Question: Consider the following items for Trigo Rock Inc.: 1. On July 1 of the current year, Trigo Rock borrowed $225,000 at 8% interest. As of

Consider the following items for Trigo Rock Inc.:

1. On July 1 of the current year, Trigo Rock borrowed $225,000 at 8% interest. As of December 31, no interest expense has been recognized.

2. On September 1 of the current year, Trigo Rock rented to another company some excess space in one of its buildings. Trigo Rock received $21,000 cash on September 1. The rental period extends for six months, starting on September 1. Trigo Rock credited the account Unearned Rent Revenue upon receipt of the rent paid in advance.

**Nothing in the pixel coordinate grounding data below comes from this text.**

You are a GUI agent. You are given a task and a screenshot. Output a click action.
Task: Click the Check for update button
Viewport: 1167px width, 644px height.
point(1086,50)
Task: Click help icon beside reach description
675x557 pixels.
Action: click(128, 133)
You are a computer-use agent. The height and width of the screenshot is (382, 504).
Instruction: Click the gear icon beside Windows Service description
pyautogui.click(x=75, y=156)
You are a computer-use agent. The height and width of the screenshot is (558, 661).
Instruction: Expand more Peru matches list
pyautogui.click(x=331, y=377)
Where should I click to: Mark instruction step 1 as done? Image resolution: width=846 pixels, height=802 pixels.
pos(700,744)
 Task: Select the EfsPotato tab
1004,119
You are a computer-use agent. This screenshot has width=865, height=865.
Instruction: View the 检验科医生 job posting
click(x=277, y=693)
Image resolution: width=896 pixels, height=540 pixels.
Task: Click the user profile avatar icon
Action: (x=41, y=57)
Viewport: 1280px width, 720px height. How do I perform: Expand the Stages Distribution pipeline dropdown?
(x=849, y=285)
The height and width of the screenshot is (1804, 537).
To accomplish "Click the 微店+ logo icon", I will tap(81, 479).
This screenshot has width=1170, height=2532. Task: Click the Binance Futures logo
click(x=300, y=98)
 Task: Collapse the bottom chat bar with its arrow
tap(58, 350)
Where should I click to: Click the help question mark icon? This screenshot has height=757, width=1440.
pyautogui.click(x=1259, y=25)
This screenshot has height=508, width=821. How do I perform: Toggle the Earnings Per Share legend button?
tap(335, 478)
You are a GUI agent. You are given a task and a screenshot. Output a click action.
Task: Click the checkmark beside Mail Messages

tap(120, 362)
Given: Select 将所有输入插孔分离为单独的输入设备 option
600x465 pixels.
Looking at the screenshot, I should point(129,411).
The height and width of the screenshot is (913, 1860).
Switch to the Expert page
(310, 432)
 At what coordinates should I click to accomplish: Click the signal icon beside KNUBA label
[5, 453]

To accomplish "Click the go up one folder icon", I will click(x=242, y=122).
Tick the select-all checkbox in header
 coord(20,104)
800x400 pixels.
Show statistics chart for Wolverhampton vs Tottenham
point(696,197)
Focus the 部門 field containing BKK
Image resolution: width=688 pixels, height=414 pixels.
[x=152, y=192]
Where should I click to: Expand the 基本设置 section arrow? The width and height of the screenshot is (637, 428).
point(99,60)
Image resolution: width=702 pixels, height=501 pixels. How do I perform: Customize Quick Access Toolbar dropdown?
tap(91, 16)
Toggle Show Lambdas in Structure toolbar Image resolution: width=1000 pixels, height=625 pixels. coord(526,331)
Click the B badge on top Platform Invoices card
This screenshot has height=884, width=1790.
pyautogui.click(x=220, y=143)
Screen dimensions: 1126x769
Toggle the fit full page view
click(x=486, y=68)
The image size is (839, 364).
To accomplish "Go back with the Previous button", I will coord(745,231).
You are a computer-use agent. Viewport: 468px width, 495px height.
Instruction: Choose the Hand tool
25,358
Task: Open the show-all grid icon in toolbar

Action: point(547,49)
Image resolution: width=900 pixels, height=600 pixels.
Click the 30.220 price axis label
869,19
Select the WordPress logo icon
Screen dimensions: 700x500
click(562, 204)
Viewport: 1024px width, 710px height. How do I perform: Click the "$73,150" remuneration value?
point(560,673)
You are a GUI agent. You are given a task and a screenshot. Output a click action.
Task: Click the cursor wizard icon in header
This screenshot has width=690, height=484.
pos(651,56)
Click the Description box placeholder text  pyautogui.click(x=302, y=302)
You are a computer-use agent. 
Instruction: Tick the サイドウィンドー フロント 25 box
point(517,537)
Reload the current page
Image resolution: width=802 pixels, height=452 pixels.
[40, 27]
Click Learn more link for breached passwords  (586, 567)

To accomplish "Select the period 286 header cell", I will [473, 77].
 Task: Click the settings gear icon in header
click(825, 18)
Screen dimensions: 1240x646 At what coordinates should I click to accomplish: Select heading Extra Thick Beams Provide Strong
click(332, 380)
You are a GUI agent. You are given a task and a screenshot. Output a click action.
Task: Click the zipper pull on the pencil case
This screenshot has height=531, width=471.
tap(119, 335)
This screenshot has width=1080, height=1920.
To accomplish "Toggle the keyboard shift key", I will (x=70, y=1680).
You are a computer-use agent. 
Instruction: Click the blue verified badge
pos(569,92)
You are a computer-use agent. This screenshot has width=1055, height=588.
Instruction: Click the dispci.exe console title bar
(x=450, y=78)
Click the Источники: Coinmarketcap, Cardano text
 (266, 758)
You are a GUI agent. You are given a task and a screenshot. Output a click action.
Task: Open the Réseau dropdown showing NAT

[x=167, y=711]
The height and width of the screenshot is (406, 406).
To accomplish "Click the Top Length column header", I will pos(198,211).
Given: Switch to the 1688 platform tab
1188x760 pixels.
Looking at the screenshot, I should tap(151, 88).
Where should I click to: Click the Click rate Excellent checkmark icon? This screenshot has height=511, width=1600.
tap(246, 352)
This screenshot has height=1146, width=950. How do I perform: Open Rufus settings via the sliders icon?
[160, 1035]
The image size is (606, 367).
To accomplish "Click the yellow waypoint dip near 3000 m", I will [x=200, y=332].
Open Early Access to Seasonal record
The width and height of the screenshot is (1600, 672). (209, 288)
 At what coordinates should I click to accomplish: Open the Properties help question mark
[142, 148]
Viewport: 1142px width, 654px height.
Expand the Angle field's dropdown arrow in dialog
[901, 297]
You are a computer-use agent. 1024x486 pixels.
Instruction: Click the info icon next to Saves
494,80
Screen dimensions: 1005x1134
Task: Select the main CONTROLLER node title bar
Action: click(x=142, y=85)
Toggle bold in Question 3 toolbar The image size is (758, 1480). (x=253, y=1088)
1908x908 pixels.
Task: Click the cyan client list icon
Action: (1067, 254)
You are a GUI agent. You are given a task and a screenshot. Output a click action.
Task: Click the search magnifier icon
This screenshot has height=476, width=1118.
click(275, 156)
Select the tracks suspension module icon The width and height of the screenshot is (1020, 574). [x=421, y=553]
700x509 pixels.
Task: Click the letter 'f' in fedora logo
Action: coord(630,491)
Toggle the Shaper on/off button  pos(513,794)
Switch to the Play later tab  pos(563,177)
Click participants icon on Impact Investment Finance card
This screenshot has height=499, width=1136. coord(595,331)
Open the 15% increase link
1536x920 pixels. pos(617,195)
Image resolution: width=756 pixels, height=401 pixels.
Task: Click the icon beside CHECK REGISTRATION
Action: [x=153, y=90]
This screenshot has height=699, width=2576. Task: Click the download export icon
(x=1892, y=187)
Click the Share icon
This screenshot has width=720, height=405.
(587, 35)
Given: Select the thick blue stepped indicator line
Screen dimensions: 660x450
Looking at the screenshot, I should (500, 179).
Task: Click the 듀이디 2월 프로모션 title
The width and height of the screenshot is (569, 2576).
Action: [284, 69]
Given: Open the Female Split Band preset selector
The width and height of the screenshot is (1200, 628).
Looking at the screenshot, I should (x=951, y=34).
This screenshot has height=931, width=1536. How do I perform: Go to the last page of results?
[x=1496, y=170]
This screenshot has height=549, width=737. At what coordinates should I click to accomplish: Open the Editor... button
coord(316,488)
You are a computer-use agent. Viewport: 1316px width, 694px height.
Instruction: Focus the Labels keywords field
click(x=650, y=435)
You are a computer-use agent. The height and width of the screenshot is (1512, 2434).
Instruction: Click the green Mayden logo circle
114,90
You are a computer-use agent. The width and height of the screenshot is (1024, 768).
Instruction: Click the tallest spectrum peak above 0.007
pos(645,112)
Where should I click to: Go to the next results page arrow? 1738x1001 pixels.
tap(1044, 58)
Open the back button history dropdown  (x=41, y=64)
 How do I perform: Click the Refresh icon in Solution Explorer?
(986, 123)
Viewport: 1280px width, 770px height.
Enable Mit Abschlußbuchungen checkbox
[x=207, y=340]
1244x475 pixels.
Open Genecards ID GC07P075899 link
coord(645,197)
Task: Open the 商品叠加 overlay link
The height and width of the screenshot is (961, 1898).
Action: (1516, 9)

3. At the beginning of the year, Trigo Rock had $1,005 of supplies on hand. During the year, another $4,300 of supplies were purchased for cash and recorded in the asset account Office Supplies. At the end of the year, Trigo Rock determined that $1,320 of supplies remained on hand.

4. On February 1 of the current year, Trigo Rock loaned Nopal Company $90,000 at 7% interest. The loan amount, plus accrued interest, will be repaid in one year. For each of the items, make the appropriate adjusting journal entry, if any, necessary in Trigo Rock’s books as of December 31.